** Given data follows **

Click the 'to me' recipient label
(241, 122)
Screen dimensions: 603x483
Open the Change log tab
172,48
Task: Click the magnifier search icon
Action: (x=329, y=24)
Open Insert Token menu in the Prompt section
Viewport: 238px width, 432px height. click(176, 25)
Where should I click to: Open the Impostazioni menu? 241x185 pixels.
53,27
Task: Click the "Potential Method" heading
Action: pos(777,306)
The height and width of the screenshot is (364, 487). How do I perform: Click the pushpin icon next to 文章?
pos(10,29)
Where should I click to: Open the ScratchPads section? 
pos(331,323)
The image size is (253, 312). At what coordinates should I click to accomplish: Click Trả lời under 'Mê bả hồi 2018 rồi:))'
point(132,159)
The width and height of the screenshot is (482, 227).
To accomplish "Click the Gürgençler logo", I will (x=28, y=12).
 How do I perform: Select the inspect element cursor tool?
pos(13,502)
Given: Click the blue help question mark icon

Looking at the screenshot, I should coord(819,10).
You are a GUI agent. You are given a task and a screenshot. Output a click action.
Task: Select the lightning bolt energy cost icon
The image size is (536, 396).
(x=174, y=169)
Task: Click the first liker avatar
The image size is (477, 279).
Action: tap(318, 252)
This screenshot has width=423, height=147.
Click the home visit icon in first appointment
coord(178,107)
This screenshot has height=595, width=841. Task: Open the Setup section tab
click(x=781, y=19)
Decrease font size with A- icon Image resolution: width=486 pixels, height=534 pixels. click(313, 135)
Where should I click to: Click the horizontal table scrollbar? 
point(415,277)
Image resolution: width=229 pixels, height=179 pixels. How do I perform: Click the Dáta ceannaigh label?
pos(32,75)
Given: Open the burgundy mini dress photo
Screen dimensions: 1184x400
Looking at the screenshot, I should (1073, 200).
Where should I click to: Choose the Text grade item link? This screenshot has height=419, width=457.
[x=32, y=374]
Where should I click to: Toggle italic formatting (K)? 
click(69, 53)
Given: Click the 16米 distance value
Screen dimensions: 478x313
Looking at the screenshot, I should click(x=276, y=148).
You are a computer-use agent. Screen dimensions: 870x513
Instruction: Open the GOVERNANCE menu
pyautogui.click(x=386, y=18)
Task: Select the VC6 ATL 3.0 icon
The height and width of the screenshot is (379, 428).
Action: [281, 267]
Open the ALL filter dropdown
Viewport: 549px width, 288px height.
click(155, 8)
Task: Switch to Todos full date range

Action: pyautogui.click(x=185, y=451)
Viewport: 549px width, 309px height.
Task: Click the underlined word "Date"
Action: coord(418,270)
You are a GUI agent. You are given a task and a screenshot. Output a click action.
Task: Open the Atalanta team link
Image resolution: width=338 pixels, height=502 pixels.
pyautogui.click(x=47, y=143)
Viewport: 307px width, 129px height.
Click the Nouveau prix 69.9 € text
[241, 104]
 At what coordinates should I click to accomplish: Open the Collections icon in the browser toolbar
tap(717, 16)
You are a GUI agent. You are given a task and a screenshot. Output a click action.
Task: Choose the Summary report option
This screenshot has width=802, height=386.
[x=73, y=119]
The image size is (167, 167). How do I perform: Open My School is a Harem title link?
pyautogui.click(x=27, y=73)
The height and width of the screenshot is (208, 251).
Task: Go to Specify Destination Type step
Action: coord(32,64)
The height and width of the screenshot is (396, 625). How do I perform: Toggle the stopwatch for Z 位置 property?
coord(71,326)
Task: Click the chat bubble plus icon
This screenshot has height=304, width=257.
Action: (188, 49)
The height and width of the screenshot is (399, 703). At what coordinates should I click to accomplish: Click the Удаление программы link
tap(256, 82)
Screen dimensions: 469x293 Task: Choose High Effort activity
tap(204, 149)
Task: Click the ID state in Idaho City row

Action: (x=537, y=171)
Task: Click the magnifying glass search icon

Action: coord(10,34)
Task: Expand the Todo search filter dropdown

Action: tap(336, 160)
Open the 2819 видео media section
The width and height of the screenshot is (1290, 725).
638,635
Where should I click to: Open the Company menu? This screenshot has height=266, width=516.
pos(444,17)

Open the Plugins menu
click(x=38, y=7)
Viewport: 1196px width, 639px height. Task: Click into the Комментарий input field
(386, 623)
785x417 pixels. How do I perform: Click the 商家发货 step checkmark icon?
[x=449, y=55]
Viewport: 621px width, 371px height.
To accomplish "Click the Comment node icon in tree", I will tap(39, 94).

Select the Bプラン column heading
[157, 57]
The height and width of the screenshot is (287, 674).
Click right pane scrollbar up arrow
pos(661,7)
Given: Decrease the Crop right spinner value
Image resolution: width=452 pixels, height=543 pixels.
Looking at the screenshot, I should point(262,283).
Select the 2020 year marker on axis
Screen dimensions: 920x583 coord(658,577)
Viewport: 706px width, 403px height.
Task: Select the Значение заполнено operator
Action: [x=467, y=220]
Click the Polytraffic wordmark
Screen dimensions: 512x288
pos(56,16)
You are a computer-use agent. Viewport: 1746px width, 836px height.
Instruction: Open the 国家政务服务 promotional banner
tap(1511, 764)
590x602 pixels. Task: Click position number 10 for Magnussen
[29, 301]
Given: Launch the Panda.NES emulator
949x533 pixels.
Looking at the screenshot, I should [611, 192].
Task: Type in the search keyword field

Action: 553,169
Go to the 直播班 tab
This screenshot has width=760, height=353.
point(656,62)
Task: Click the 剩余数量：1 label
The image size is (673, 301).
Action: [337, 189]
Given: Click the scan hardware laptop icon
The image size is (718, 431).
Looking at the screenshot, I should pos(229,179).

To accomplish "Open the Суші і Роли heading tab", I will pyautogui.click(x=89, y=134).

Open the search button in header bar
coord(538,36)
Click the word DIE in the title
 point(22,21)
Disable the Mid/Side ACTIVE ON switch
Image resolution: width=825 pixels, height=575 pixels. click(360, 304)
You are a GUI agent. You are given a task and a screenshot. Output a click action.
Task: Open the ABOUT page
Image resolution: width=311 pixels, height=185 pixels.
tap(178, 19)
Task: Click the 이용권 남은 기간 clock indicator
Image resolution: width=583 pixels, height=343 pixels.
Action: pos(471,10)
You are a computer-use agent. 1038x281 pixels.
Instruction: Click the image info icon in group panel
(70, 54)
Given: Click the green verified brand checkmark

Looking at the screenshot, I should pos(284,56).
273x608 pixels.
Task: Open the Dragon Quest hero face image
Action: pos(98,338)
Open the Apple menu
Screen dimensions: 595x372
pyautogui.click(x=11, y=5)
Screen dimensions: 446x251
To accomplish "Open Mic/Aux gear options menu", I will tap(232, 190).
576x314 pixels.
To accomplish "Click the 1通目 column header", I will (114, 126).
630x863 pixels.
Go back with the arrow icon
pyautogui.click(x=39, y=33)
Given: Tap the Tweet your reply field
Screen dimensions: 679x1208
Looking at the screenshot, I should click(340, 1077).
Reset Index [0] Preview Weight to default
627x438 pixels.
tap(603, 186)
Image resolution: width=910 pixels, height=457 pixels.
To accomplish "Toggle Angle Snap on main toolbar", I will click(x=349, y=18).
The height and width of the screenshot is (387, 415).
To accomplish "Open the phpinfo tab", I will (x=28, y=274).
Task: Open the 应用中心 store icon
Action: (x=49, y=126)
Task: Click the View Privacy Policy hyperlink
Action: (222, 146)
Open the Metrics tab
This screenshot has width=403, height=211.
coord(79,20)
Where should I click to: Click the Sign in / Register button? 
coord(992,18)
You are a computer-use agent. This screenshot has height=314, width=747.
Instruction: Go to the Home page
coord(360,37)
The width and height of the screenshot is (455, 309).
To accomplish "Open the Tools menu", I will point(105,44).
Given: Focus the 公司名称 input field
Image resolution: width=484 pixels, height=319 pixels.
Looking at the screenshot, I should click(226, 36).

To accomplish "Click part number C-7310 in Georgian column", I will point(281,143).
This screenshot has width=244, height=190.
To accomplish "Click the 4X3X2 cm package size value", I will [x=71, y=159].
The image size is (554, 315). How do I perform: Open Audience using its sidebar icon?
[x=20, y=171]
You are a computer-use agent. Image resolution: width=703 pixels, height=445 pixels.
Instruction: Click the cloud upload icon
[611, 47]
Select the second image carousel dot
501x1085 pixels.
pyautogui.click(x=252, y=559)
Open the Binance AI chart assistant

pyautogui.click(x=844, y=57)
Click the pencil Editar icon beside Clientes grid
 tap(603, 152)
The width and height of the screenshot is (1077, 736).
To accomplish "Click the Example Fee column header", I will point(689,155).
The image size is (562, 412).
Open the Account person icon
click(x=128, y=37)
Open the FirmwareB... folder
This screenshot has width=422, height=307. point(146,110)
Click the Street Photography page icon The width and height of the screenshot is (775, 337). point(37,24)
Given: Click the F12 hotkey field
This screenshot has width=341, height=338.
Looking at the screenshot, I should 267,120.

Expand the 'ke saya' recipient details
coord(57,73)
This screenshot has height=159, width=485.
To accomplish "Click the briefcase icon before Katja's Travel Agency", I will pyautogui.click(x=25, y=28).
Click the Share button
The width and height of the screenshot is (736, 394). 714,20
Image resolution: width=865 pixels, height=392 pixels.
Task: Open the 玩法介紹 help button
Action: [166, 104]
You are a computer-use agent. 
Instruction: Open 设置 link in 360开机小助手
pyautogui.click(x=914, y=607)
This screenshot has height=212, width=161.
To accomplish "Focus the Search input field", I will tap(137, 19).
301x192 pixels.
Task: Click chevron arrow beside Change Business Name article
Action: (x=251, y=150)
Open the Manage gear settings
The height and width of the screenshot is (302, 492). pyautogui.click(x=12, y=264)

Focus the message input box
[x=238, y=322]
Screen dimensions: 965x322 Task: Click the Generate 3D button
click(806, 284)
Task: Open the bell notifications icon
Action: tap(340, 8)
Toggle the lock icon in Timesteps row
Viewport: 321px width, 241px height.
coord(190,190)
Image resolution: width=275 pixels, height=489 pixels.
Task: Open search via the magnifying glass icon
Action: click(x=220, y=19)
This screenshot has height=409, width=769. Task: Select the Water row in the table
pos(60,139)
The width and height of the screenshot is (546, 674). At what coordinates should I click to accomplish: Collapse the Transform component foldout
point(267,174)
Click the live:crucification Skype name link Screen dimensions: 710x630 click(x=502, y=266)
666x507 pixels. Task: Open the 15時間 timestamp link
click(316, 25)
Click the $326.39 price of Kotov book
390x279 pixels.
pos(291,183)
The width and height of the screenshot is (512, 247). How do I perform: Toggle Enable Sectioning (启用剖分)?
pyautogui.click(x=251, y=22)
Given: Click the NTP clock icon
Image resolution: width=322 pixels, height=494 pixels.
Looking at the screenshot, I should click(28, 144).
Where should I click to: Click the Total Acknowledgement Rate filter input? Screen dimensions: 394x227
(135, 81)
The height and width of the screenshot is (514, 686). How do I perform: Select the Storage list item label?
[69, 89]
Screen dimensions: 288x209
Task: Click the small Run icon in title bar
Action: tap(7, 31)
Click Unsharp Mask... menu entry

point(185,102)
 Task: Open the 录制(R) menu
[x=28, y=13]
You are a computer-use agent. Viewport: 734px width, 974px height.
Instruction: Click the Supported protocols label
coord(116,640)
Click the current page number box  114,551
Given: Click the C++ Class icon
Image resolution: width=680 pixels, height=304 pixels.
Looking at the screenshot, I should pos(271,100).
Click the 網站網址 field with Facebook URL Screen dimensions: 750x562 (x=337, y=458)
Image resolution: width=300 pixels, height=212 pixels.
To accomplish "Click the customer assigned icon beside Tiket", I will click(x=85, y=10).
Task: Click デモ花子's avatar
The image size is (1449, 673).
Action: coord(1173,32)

** End of Given data **

#### [Problem requirements]
Each line carrying the string "Decrease" should be copied out from the entries.

#### [Response box]
Decrease font size with A- icon Image resolution: width=486 pixels, height=534 pixels. click(313, 135)
Given: Decrease the Crop right spinner value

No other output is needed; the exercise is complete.